Task list →
(1) According to the passage on steppe sacrifices, what kind of altars did the sky gods receive offerings on?
(2) Write the next part of the passage on steppe sacrifice and the primal beings, picking up after its final sentence.

Passage shown →
The greater gods received their offerings from the priestly families of the clans and tribes. The knowledge of the correct ritual procedures and hyms, the right to conduct sacrifices and receive a portion of the offerings, were the property of particular families and were passed down from father to son. The steppe peoples built no temples. Their sacrifices were made in temporary enclosures, aligned along an east-west axis. The sky gods received offerings on rectangular or square altars facing east; the terrestrial powers received their sacrifices on round altars facing west. The enclosure surrounding the altars was usually rectangular, but occasionally oval. It was made by cutting concentric lines in the soil or turf. Each sacrifice was a recreation of the world. In the mythos of the Indo-Europeans there had been three primal beings: "Man" (*Manu), "Twin" (*Yema), and "Shaper" (*Tvastr). Man, the first priest, had sacrificed Twin, the first king. Shaper, the first artisan, had created the world from the body of Twin. His flesh became the soil, his bones the stones, his breath the wind, his blood the waters, his vital energy fire, his eye the son, his mind the moon, and his skull the vault of heaven. Whenever a priest sacrificed, he was recreating the primal sacrifice, renewing the cosmic and social order. All those who participated in the sacrifice were acknowledging their common descent and kinship, for it was believed that the first human couple had sprung up from the seed of Twin, spilled on the ground when he died. Each birth was a bringing together of the primal elements, a recreation of Twin. Each death was a recreation of the original dismemberment.

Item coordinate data
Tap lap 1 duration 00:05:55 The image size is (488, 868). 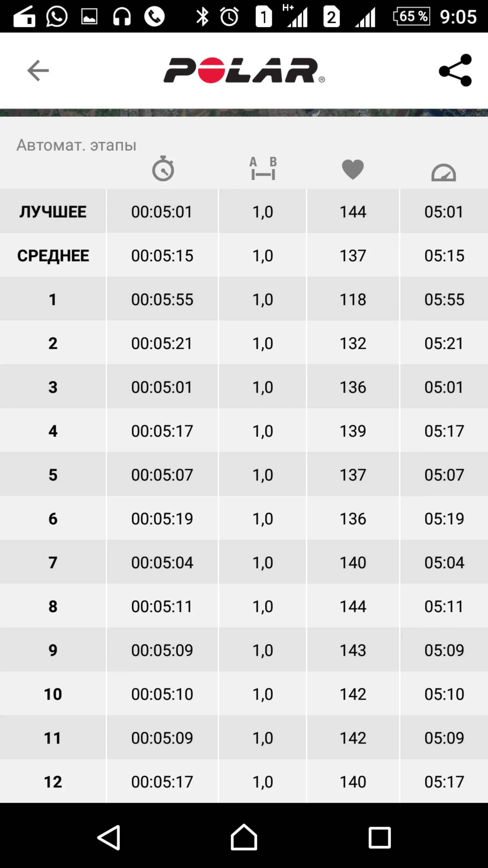[162, 299]
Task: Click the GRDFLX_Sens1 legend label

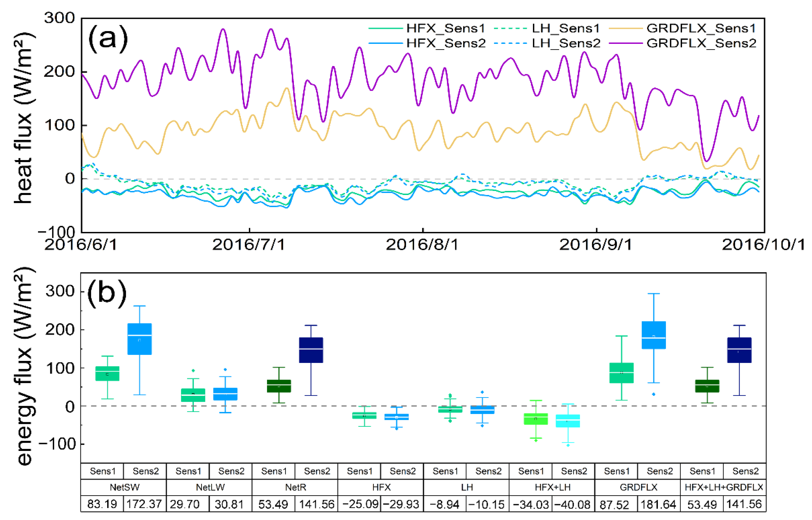Action: [x=701, y=28]
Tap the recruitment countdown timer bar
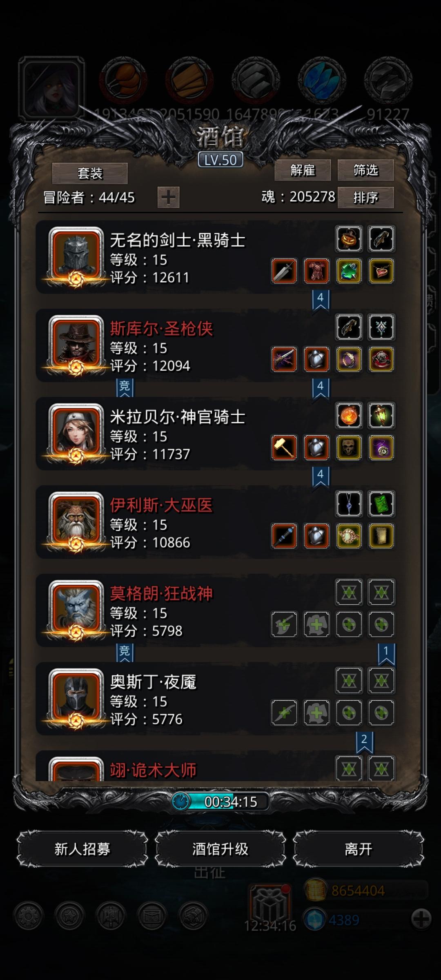This screenshot has height=980, width=441. pos(221,802)
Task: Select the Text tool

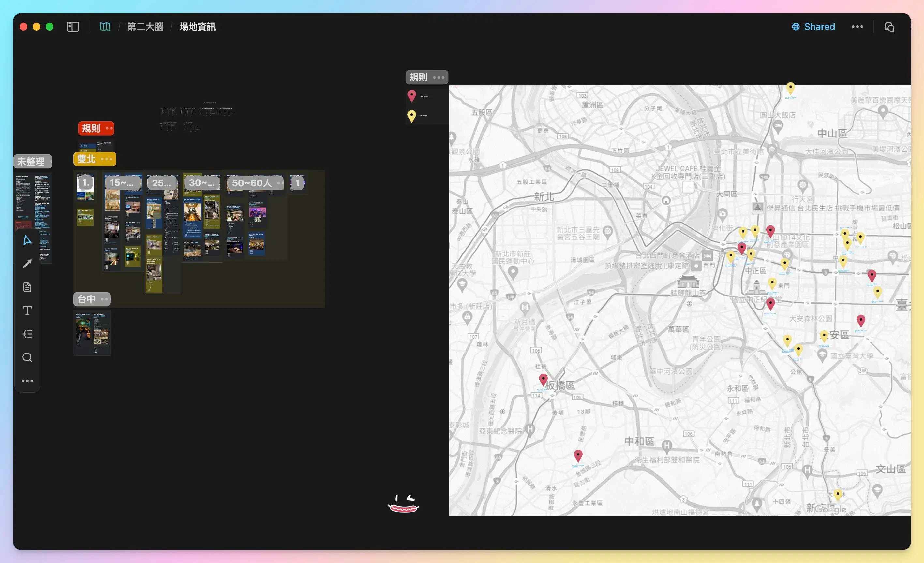Action: point(27,310)
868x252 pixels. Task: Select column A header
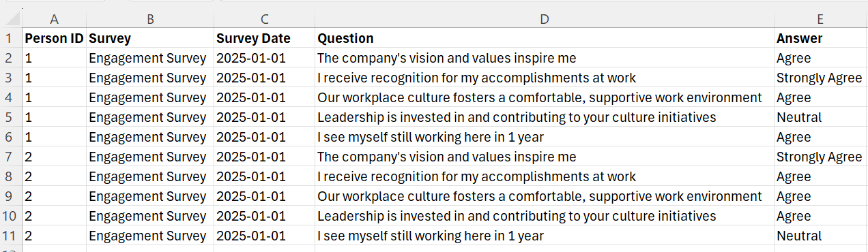coord(54,19)
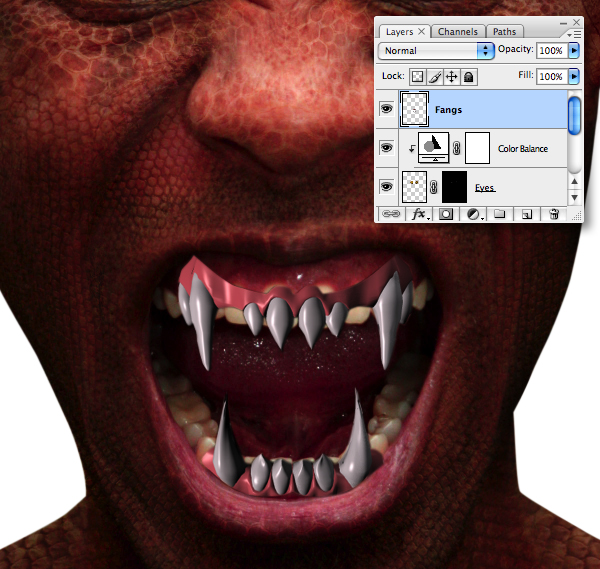Hide the Color Balance adjustment layer

pos(386,148)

Final answers →
(1) Rectangular or square altars facing east.

(2)
There is reasonably certain linguistic evidence that the Indo-Europeans worshipped a Sky-Father or Bright Father, whose name survives in the Latin Jupiter and Sanskrit Dyaus-pita, and in a more abbreviated form, Greek Zeus and Norse Týr. Dumézil theorizes a double sky-rulership, in which the Bright Father governed human law, social mores, the day, light and summer, while his counterpart, the "Seer", represented cosmic law, ancestral custom, the powers of magic, of night, and of darkness; the possibility of this set-up is spoken of further under "Tiw". The Indo-Europeans probably knew a Storm Lord, the god who brought the life-giving rain and snows, who was also been the warrior god who protected the herds and the people from enemies. The great enemy of the Storm Lord was the "Dragon". This was a terrible serpent-like creature who swooped down out of the sky during stormy weather and devastated the land before being bested by the Storm Lord. To any resident of the American prairies, the "dragon" is instantly recognisable as a tornado: it was only when the Indo-Europeans left the steppes and moved into areas with less violent weather that the "dragon" developed into a mythical beast.
Other important celestial deities included the Sun Goddess, the daughter of the Bright Father; the Dawn Goddess; and the Twins. The Divine Twins were the sons of the Bright One also. The Twins were originally the Morning and Evening Stars, which were regarded as two separate entities. The Moon was an unusual deity, for he died and was reborn every month. He was envisioned as taking the shape of a white bull, and being sacrificed at the full of every moon and reborn as a white calf two weeks later. His semen was the dew which was gathered by bees to make honey, from which the vision-giving mead was derived. The sacred mushroom also sprang up from his seed.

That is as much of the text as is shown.